We need to optimize the ORDER BY sub query, and then the whole query should run much faster. Because that query is against the Note table, the index we need will go on the Note model.

Identify the index

Remember the photo album metaphor? In that example, the first folder you want is the one where you're trying to filter things. That's often the column most frequently used in your queries. While individual indexes can certainly be beneficial for corresponding single-column queries, for multi-column queries, a well-designed composite index is often more efficient.
Generally, in a composite (multi-column) index, start with the column that is most frequently used in your WHERE clause and can be most utilized, then add frequently ORDER BY columns to the end of the index.
This often means you start with "bigger buckets" and get more specific as you go.
While these rules are not hard and fast, they are a good starting point.
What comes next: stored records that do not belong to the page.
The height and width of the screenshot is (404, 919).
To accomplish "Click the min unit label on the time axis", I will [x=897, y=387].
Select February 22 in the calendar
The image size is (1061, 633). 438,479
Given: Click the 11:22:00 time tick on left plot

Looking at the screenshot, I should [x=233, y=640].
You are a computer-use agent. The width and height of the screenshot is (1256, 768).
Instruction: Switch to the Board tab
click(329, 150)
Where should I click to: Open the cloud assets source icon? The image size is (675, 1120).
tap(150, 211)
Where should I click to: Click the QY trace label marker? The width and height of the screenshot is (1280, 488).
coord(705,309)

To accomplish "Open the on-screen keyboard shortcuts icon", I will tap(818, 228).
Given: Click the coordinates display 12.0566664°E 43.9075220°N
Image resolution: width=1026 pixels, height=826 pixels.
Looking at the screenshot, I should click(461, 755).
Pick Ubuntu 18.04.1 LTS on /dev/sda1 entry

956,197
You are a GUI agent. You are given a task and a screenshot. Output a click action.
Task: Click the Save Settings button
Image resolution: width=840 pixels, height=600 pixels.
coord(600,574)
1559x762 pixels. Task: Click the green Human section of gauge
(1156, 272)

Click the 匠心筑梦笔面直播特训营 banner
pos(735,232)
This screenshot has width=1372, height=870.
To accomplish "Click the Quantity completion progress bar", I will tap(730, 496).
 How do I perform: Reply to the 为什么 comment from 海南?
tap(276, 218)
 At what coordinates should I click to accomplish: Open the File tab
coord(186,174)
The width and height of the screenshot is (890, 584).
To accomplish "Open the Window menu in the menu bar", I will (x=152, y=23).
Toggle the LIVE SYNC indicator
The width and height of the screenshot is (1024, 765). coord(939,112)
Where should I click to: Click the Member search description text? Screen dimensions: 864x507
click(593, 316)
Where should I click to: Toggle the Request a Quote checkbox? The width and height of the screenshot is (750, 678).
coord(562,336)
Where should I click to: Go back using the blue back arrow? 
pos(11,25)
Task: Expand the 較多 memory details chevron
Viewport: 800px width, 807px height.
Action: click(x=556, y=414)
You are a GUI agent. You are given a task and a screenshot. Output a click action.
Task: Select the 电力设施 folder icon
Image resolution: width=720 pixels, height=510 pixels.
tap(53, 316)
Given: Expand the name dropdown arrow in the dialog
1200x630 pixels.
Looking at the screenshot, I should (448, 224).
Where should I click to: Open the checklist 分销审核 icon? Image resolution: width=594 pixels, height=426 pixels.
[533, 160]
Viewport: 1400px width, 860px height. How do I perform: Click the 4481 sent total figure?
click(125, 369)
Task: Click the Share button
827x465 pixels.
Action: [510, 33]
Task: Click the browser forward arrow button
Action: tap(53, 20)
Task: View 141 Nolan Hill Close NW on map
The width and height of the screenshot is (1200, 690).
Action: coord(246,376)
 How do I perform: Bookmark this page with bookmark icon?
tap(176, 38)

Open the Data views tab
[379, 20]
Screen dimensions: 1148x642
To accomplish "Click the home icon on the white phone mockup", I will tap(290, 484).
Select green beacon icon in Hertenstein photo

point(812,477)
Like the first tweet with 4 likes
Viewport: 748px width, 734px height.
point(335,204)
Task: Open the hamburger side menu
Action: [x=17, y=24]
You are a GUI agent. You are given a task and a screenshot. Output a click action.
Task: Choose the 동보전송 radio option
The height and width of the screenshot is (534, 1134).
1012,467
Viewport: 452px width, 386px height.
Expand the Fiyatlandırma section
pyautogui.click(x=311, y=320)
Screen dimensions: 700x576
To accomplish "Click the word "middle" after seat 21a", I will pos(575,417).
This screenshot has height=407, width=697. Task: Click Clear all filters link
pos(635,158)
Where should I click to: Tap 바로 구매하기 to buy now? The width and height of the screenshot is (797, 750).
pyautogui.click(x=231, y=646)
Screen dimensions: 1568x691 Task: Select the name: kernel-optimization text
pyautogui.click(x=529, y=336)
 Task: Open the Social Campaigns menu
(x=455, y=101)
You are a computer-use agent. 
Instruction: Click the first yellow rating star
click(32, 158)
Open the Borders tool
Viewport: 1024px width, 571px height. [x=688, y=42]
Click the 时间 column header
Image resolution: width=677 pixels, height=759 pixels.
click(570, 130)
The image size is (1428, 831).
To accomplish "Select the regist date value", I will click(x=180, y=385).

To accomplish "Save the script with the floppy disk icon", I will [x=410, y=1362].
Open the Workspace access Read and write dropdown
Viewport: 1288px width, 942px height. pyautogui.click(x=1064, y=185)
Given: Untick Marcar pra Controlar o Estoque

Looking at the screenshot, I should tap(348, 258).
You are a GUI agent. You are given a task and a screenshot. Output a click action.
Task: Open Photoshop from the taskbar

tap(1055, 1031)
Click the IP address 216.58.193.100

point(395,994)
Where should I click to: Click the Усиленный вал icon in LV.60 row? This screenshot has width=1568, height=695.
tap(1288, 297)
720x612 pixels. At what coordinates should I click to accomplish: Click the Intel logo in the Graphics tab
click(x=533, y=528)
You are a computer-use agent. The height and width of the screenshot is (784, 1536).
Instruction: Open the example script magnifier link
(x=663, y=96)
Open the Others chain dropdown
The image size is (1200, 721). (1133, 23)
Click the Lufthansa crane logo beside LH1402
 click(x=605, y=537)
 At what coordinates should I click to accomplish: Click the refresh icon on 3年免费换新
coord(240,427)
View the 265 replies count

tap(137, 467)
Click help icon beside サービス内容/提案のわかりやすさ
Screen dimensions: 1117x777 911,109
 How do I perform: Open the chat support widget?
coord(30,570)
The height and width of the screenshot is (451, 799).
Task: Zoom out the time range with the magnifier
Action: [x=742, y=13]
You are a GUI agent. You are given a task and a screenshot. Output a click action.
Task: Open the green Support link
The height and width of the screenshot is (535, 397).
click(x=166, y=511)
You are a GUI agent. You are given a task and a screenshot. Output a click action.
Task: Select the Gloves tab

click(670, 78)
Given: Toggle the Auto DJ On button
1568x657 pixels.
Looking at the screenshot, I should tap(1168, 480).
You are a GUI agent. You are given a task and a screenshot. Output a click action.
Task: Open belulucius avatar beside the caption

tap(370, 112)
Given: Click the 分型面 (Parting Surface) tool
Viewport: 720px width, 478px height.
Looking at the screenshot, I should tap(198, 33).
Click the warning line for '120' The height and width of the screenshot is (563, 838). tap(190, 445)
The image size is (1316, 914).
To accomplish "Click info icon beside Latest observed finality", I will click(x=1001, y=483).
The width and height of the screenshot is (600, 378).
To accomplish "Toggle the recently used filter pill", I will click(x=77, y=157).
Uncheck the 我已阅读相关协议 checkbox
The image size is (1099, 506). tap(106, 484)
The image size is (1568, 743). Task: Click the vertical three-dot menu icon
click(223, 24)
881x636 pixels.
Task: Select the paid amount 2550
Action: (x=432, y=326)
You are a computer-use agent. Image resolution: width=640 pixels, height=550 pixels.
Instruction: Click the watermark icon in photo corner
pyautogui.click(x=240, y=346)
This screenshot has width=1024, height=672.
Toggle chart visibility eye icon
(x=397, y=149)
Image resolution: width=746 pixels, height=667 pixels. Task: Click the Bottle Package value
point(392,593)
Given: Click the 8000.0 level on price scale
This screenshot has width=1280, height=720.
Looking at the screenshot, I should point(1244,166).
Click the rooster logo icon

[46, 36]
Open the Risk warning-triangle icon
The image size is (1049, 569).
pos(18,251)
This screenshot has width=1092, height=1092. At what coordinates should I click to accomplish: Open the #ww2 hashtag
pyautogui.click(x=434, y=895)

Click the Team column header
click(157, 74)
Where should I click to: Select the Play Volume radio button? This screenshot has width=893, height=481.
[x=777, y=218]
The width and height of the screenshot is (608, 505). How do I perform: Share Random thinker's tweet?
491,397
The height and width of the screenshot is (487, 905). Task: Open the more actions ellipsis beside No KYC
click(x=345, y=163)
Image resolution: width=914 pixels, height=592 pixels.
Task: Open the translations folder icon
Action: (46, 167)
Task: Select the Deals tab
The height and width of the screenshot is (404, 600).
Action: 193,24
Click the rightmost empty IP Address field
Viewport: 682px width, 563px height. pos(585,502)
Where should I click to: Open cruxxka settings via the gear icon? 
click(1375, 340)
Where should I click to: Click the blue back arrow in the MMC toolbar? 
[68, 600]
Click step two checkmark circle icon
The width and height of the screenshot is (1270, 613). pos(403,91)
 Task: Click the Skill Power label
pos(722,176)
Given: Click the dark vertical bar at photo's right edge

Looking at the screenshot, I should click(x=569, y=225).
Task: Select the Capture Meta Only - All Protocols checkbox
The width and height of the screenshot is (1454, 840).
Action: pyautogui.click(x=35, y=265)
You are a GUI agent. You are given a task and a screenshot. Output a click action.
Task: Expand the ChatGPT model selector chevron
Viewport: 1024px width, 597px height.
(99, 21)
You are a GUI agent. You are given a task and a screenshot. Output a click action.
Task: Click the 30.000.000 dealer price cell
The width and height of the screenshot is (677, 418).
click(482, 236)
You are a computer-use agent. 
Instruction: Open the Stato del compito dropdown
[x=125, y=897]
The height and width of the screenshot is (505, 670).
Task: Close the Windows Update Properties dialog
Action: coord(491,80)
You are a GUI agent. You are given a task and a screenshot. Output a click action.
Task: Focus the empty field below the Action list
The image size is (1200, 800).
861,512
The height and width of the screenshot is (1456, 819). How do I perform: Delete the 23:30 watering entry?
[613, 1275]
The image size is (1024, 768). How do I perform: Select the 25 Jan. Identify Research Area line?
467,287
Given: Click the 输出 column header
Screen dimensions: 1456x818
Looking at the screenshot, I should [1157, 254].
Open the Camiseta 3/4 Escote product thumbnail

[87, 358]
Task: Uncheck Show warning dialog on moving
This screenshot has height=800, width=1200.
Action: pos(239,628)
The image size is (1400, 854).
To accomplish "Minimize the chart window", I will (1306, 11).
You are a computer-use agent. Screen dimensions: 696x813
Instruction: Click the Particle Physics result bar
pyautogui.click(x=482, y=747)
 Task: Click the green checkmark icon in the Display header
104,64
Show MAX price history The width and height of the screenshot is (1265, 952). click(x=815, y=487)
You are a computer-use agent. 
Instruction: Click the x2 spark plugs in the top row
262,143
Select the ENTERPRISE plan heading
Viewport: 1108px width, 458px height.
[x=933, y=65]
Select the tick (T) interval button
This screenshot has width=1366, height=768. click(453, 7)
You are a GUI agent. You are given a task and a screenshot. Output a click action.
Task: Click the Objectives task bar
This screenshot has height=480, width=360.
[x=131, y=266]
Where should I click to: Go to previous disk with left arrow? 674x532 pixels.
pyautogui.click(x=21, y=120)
You should always test your queries to see if they're using the indexes you expect them to use and if they're performing well.
So in our case, we look at the WHERE and then the ORDER BY to determine our indexes. We're referencing the updatedAt in the ORDER BY and the ownerId in the WHERE. We need to combine these columns in a single index to optimize this query.
🐨 So, let's sort first by the ownerId and then by the updatedAt.
🐨
Open up the prisma/schema.prisma file
and add an index for the ownerId and updatedAt.
🐨 Now run:
npx prisma db push
Remember, this does not update your migration file. You'll want to do that when you're ready to commit to this. We're just testing things out for now.
If you'd like, you can execute this command in SQLite and it will show you all the indexes active in the database:
.indexes
That should give you something like this:
NoteImage_noteId_idx                   sqlite_autoindex_NoteImage_1
Note_ownerId_idx                       sqlite_autoindex_Note_1
Note_ownerId_updatedAt_idx             sqlite_autoindex_UserImage_1
UserImage_userId_key                   sqlite_autoindex_User_1
User_email_key                         sqlite_autoindex__prisma_migrations_1
User_username_key
Our new one is the one called Note_ownerId_updatedAt_idx!
🐨 Now, let's run the query plan again:
EXPLAIN QUERY PLAN
SELECT user.id, user.username, user.name, image.id as imageId
FROM User AS user
LEFT JOIN UserImage AS image ON user.id = image.userId
WHERE user.username LIKE '%kody%'
OR user.name LIKE '%kody%'
ORDER BY (
   SELECT updatedAt
   FROM Note
   WHERE ownerId = user.id
   ORDER BY updatedAt DESC
   LIMIT 1
) DESC
LIMIT 50;

QUERY PLAN
|--SCAN user
|--SEARCH image USING INDEX UserImage_userId_key (userId=?) LEFT-JOIN
|--CORRELATED SCALAR SUBQUERY 1
|  `--SEARCH Note USING COVERING INDEX Note_ownerId_updatedAt_idx (ownerId=?)
`--USE TEMP B-TREE FOR ORDER BY
Sweet! We've just eliminated the TEMP B-TREE on the Note table! And now our Note Search is using our new index (learn more about what "covering index means" below). This is a huge win because the query doesn't have to read every note for every user!
Note we do still have a non-indexed scan for the user, but based on the requirements of a wildcard prefix in the LIKE, an index won't help anyway.
Incidental Covering Index
If you're curious, we just happen to have what's known as a "covering index" here, which means SQLite doesn't even have to read any records from the Note table. It can just read the index and get the data it needs. This is because all the columns used by the query are covered by the index and is highly efficient. You can learn more about this from the SQLite Query Planner docs
🐨 Now go ahead and try searching users again:
/users
Checking our logs, we're getting about 30ms per query when there's no search term, and just a couple milliseconds when there is a search term. Going from 8 seconds to 30ms is over 250x faster! Nice!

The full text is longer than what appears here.